- Exercise description -
Quote all of the data that follows exactly as written, skipping the images.

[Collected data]

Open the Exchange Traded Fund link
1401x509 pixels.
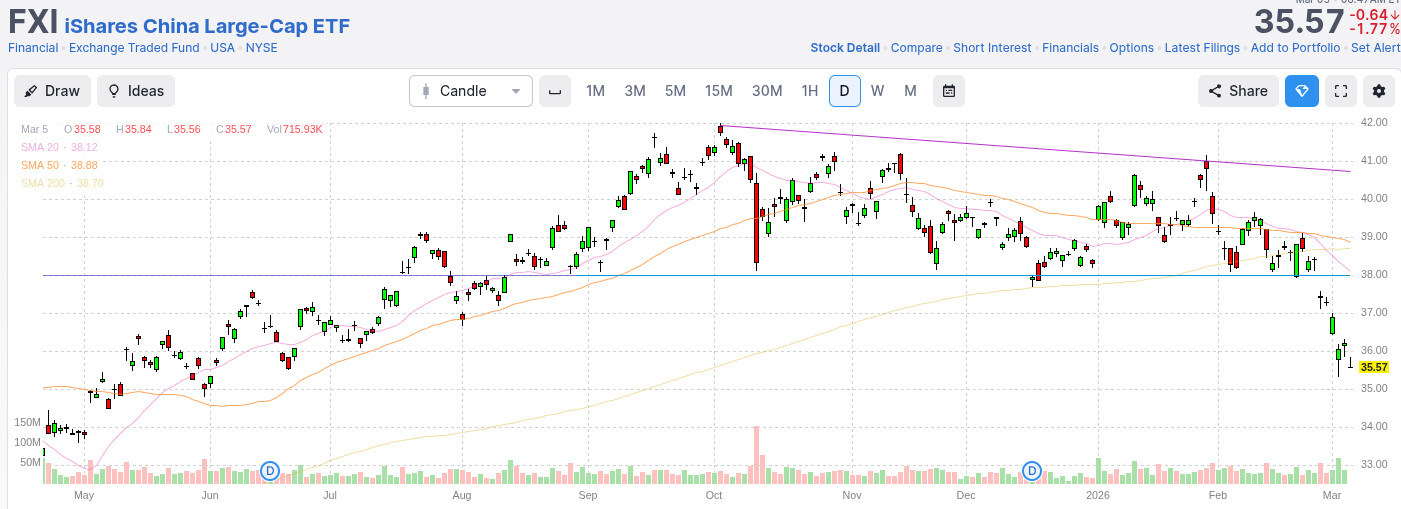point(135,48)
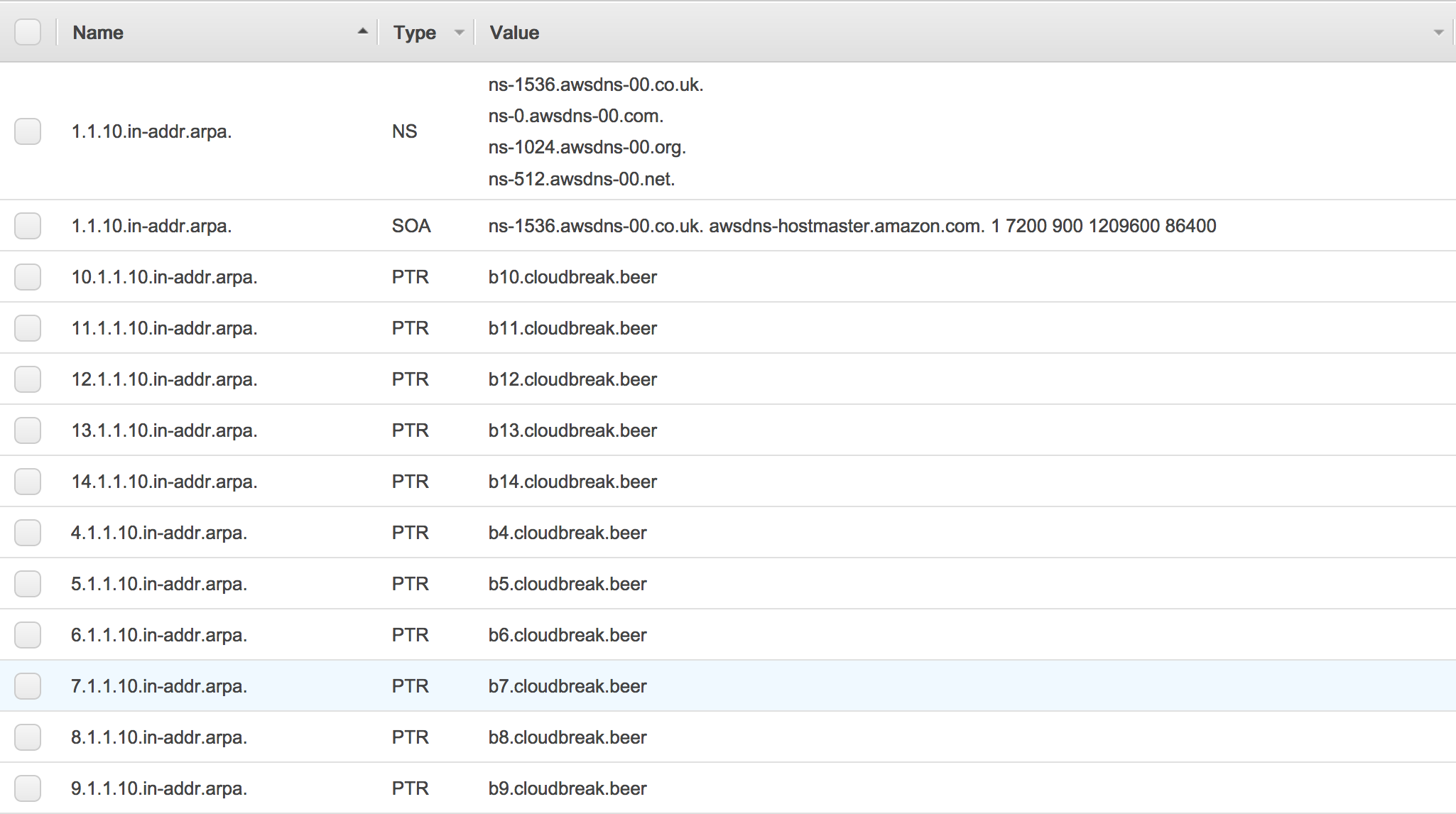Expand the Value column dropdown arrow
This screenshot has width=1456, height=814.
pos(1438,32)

- Your response -
Open the Exchange Traded Fund link
1401x509 pixels.
point(135,48)
Expand the Value column dropdown arrow
This screenshot has width=1456, height=814.
pos(1438,32)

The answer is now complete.